The current Bush Administration looks to Reagan's example, rather than Kissinger's, for inspiration on matters of national security and diplomacy. Reagan reminded both liberals and conservatives of a number of important lessons: that strength and idealism are not incompatible; that the American people will support a foreign policy that promotes freedom overseas; and that a hard line in the face of tyranny and aggression pays off in the end. Reagan understood what the foreign policy realists did not: that the domestic political arrangements and ideologies of other countries matter, that in themselves they can constitute either a blessing or a threat to the United States. A world in which totalitarian ideologies run freewhether fascist, Communist, or Islamistis a danger to America. A world that is increasingly democratic will be more peaceful, more prosperous, and friendlier to the United States. That is what realists like Kissinger can learn from their conservative critics.

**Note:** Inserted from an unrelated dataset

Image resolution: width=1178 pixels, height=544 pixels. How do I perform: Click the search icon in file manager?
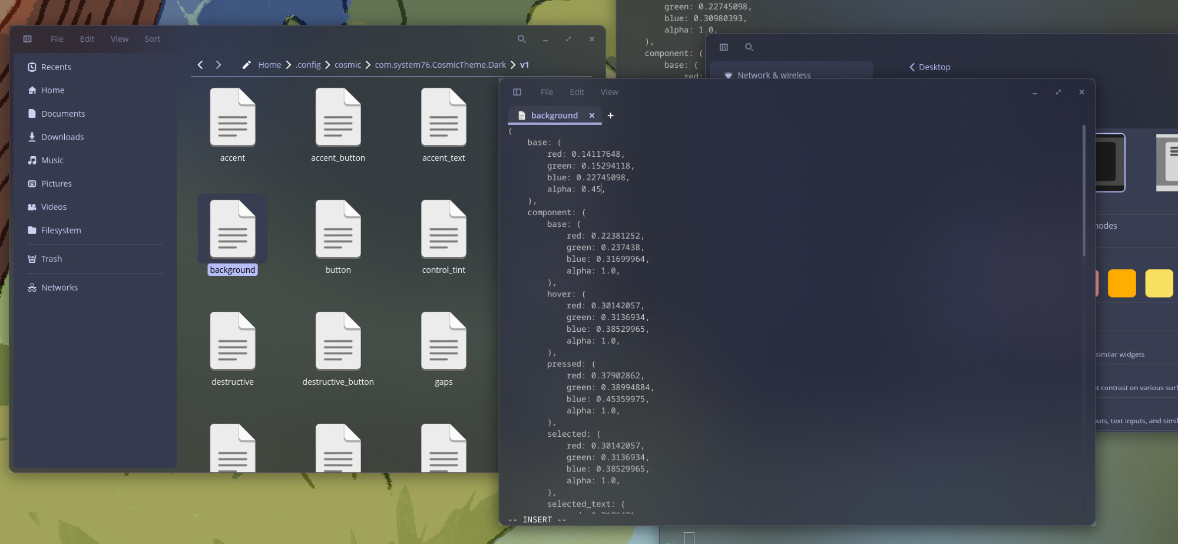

But conservatives can learn from Kissinger, too. They can learn from his unparalleled example of diplomatic skill and subtlety in negotiation; his keen sense of history; his fingertip feeling for geopolitical relations; and his caution with regard to Wilsonian endeavors. In the end, Kissinger and Reagan actually had a great deal in common. Both understood that real threats exist to our security, that diplomacy without power is pointless, that multilateral institutions are largely ineffective in maintaining the peace, that the national interest is not a term of opprobrium, and that morality in politics means taking responsibility for real-world outcomes rather than simply striking a righteous pose. These guidelines may not constitute "realism" in the narrow academic sense, but they are certainly realistic, and they come naturally to conservatives of all types. Conservatives do not believe that utopia is just around the corner; they know that human nature is too imperfect for that. Their approach to foreign policy is therefore not one of empty moralism or giddy anticipation, but rather toughness, prudence, and vigilance. In this sense, when it comes to international politics, all conservatives are realists.